I disagree. Not all text is human prose. For example, there is nothing wrong with an programming language that only allows ASCII in the source code and many downsides to allowing non-ASCII characters outside string constants or comments.
That's a tradeoff you should carefully consider because there are also downsides to disallowing non-ASCII characters. The downsides of allowing non-ASCII mostly stem from assigning semantic significance to upper/lowercase (which is itself a tradeoff you should consider when designing a language). The other issue I can think of is homographs but it seems to be more of a theoretical concern than a problem you'd run into in practice.
When I first learned programming I used my native language (Finnish, which uses 3 non-ASCII letters: åäö) not only for strings and comments but also identifiers. Back then UTF-8 was not yet universally adopted (ISO 8859-1 character set was still relatively common) so I occasionally encountered issues that I had no means to understand at the time. As programming is being taught to younger and younger audiences it's not reasonable to expect kids from (insert your favorite non-English speaking country) to know enough English to use it for naming. Naming and, to an extent, thinking in English requires a vocabulary orders of magnitude larger than knowing the keywords.

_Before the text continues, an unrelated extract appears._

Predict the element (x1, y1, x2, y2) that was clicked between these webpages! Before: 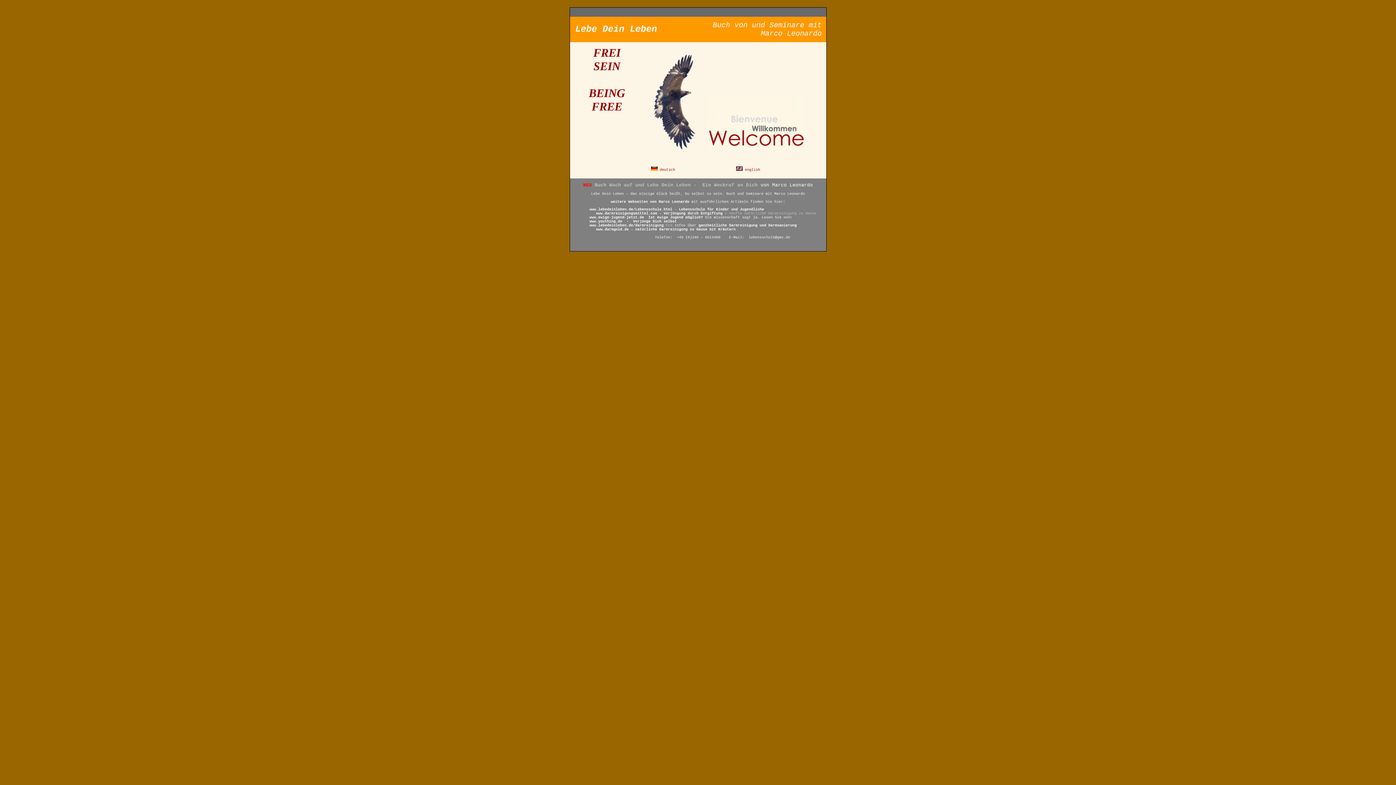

By restricting source code to ASCII only you also lose the ability to use domain-specific notation like mathematical symbols/operators and Greek letters. For example in Julia you may use some mathematical operators (eg. ÷ for Euclidean division, ⊻ for exclusive or, ∈/∉/∋ for checking set membership) and I find it really makes code more pleasant to read.
Not saying the trade-off isn't worth it, but I do feel like there is a tendency to overuse unicode somewhat in Julia.
Now list anything as important from your list of downsides that's just as unfixable
Lots of people around the world learn programming from sources in their native language, especially early in their career, or when software development is not their actual job.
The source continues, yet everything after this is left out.